REQUEST: Copy every line from the start down to the line containing "Click the Extension", including that line, with no changes.

LISTED ENTRIES:
>>>>

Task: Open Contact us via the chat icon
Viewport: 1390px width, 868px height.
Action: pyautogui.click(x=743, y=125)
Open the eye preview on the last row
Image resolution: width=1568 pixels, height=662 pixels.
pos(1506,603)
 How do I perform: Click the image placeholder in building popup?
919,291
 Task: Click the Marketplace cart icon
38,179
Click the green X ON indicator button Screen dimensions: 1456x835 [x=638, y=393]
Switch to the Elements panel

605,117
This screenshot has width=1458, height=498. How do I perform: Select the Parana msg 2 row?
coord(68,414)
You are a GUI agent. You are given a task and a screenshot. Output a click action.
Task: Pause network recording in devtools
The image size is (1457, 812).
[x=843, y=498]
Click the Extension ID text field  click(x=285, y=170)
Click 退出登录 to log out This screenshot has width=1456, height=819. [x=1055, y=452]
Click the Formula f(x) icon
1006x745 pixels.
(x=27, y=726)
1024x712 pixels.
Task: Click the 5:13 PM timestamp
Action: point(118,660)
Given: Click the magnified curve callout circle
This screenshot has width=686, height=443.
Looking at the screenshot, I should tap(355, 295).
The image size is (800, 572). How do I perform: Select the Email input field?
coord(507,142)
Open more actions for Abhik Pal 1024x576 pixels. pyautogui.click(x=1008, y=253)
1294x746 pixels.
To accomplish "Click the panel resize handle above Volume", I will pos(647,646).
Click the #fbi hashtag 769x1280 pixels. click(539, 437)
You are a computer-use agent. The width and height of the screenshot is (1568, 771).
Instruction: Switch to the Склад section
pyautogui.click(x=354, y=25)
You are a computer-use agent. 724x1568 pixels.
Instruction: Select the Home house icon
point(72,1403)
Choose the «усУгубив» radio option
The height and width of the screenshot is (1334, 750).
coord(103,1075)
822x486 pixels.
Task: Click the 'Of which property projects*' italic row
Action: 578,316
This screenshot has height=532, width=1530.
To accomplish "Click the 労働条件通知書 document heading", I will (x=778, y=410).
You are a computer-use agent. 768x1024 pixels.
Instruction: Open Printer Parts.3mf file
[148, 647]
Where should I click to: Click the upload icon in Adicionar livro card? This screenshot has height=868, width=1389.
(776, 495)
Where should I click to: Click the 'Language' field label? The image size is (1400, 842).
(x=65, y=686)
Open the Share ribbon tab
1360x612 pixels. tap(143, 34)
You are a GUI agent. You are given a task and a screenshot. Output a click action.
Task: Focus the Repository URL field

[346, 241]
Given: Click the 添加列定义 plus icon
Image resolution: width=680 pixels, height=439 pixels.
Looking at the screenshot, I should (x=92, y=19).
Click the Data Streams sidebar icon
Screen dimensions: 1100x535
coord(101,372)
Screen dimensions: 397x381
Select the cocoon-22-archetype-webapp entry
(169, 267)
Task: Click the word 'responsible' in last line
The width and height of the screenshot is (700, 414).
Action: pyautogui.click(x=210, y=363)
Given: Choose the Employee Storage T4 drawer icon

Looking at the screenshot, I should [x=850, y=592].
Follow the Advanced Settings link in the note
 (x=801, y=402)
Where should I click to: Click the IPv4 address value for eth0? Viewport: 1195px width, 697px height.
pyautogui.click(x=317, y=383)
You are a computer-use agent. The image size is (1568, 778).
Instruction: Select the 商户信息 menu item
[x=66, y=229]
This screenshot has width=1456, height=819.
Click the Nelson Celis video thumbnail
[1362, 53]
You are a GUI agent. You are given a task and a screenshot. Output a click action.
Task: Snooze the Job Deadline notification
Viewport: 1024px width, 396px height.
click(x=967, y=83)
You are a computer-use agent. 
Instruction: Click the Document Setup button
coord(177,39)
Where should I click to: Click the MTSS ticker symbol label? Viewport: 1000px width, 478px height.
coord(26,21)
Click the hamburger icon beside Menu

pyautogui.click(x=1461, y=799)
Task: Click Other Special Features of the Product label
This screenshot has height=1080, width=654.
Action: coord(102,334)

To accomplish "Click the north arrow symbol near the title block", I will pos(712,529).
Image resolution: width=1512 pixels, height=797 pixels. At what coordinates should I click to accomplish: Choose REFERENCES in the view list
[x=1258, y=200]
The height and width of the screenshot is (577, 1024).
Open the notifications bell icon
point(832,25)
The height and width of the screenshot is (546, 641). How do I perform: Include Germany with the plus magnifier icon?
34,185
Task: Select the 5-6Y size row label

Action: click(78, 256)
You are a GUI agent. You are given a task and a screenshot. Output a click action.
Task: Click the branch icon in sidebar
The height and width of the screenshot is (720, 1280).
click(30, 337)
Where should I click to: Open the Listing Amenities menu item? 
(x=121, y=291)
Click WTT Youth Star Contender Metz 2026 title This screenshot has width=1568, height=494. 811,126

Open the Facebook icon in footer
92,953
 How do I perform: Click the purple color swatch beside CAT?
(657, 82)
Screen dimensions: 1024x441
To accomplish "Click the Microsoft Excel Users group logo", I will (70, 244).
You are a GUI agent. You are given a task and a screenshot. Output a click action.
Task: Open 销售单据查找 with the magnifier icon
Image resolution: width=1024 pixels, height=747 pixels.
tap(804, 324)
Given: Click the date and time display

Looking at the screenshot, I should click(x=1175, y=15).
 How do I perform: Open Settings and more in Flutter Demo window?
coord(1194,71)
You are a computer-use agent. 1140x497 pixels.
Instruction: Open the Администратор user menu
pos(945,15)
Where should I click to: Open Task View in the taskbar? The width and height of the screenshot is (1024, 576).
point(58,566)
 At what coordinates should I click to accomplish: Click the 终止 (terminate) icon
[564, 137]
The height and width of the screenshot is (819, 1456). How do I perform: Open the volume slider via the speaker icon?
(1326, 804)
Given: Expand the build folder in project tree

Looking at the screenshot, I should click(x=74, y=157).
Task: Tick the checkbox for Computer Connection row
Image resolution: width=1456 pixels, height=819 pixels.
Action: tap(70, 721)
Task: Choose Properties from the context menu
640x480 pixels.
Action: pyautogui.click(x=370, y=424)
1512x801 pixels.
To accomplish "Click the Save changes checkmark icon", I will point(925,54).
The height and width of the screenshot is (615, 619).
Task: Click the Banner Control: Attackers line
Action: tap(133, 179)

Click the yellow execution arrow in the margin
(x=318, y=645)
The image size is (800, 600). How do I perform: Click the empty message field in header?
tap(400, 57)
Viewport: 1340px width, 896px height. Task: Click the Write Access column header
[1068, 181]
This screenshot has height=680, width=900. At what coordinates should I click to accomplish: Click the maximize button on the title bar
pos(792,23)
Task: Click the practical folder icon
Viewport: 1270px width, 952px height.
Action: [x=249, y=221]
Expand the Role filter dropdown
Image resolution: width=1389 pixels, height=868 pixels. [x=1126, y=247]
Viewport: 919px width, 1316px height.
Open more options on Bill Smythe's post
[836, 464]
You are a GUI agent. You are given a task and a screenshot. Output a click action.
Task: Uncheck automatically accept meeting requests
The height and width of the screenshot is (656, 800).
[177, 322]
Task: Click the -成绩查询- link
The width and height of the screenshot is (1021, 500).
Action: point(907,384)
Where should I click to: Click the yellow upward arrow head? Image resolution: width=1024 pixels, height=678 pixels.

<<<<

RESULT BELOW:
Task: Open Contact us via the chat icon
Viewport: 1390px width, 868px height.
Action: pyautogui.click(x=743, y=125)
Open the eye preview on the last row
Image resolution: width=1568 pixels, height=662 pixels.
pos(1506,603)
 How do I perform: Click the image placeholder in building popup?
919,291
 Task: Click the Marketplace cart icon
38,179
Click the green X ON indicator button Screen dimensions: 1456x835 [x=638, y=393]
Switch to the Elements panel

605,117
This screenshot has width=1458, height=498. How do I perform: Select the Parana msg 2 row?
coord(68,414)
You are a GUI agent. You are given a task and a screenshot. Output a click action.
Task: Pause network recording in devtools
The image size is (1457, 812).
[x=843, y=498]
Click the Extension ID text field  click(x=285, y=170)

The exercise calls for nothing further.